Avete chiuso l'anno in positivo, ma dovete pagare sempre più pensioni e c'è poco ricambio: come avete fatto?

«La situazione non è facile. Pensi che il numero dei pensionamenti annui è triplicato rispetto a un decennio fa, con il boom di uscite dei cosiddetti “baby boomers”. Nell'ultimo anno è aumentato ancora del 9%. Nel frattempo è evidente che c'è stata una scarsa pianificazione e programmazione sanitaria, oltre che un insufficiente finanziamento pubblico. Questo ha determinato poco ricambio. Ma per la prima volta da dieci anni nel 2023 il numero di nuovi pensionati è stato leggermente inferiore a quelli dell'anno precedente (-3%). Nel frattempo abbiamo un equilibrio virtuoso grazie agli investimenti, che nel 2023 sono andati bene, dopo un 2022 difficile. Quelli patrimoniali ci hanno permesso di incassare 404 milioni in più e il patrimonio netto è salito a 25,9 miliardi».

Siete riusciti a fare anche investimenti nella sanità e nella ricerca scientifica. Non ci avete guadagnato, ma avete provato a compensare le carenze pubbliche?

«Non possiamo assumere un ruolo che non ci spetta e che non potremmo soddisfare. Visto lo squilibrio tra pensionati e nuovi lavoratori dobbiamo cercare nei mercati il finanziamento alle prestazioni che garantiamo. Se però riusciamo anche a generare valore economico per le attività dei nostro professionisti abbiamo fatto bingo. Così facciamo sì che il flusso contributivo si mantenga o possa aumentare.

Al calo degli ingressi contributivi contribuisce anche lo stipendio dei medici italiani, più basso di quello dei colleghi europei?

«I nostri medici sono pagati meno e non a caso molti laureati se ne vanno all'estero.

In più dobbiamo riconoscere l'inflazione alle prestazioni e incassiamo poco da una relativa penuria di medici che sul territorio esercitano lavoro autonomo, anche perché le famiglie posticipano sempre di più la prevenzione.

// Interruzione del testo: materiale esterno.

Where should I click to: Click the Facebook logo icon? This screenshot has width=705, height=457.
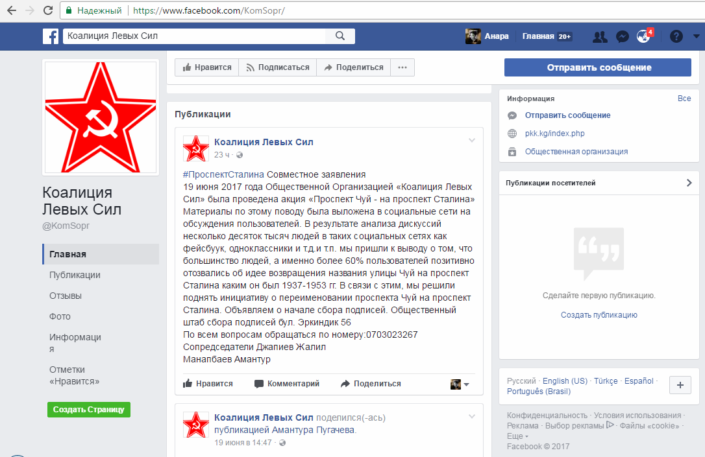51,36
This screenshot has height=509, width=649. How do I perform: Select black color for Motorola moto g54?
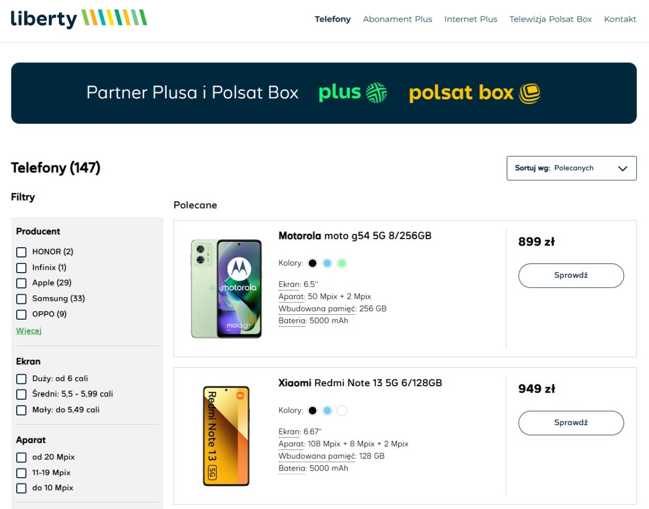pyautogui.click(x=313, y=263)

Non solo: hanno difficoltà su visite e terapie, viste le lunghe liste d'attesa».

Riuscirete a mantenere questo equilibrio anche in futuro, senza aiuti dallo Stato?

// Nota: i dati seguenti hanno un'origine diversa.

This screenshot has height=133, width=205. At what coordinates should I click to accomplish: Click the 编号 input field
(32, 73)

«Molto probabilmente: vogliamo essere neutri dal punto di vista dei contributi pubblici. Certo, diamo 150 milioni alla fiscalità generale. Il patto con lo Stato era: nulla è dovuto purché continuiamo a garantire il servizio. Ma questo è un servizio pubblico e sulle pensioni già si pagano le tasse. Gli investimenti andrebbero defiscalizzati, facendoci pagare meno tasse (oggi arrivano fino al 26%)».

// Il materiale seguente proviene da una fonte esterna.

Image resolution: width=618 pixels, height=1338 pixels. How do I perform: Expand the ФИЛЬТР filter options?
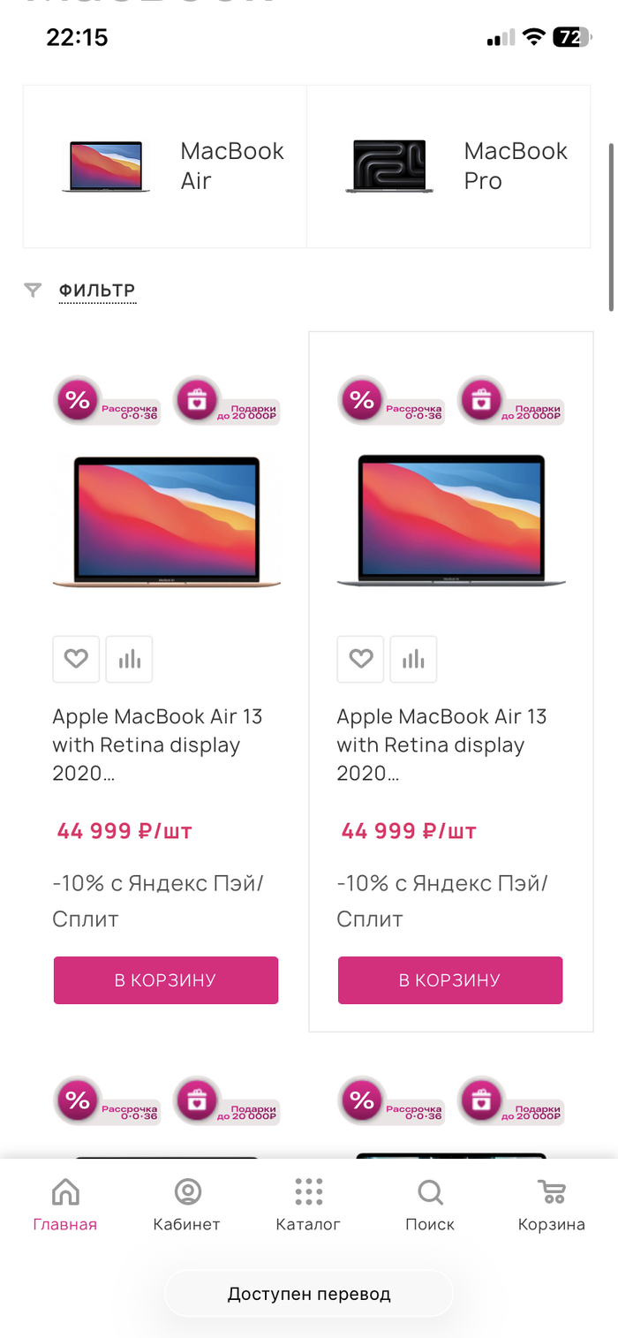[97, 291]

Cosa ne pensa del mandare in pensione i medici a 72 anni in cambio di benefici sugli assegni futuri, come è stato deciso nell'ultimo decreto Milleproroghe?

«È una soluzione cerotto, ma intelligente. Mentre formiamo professionisti all'altezza, bisogna tenere i medici al lavoro, altrimenti rischiamo i vuoti tra ospedali e medici di base».

Per i sindacati servirebbero più fondi per ridurre le liste d'attesa, oltre a 25-50mila assunzioni.

«Senza dubbio. Il blocco delle assunzioni del 2004 con il tetto al personale ha creato enormi problemi. C'è poi il fenomeno dei medici gettonisti che di certo non aiuta. Il Pnrr è un aiuto importante, ma temporaneo. Serve un nuovo piano sanitario e con gli investimenti siamo in lieve calo rispetto al Pil. Certo, un grosso sostegno per ridurre burocrazia e tempi di attesa, può arrivare anche dall'intelligenza artificiale e dai nuovi sviluppi della telemedicina, ma l'interconnessione del Paese va migliorata».

Il vostro secondo pilastro è la previdenza complementare. Va incentivata di più per aumentare gli assegni?

«I nostri costi di gestione sono bassi e i risultati sono positivi. Poi certo, la redditività dipende dall'investimento, ma anche i vantaggi fiscali sono importanti. Per incentivare questa forma di previdenza si potrebbero aumentare, ma così si riducono le entrate per lo Stato. E in questo momento trovare le coperture non è facile. C'è anche da dire che i cittadini tendono a consumare i capitali prima della pensione».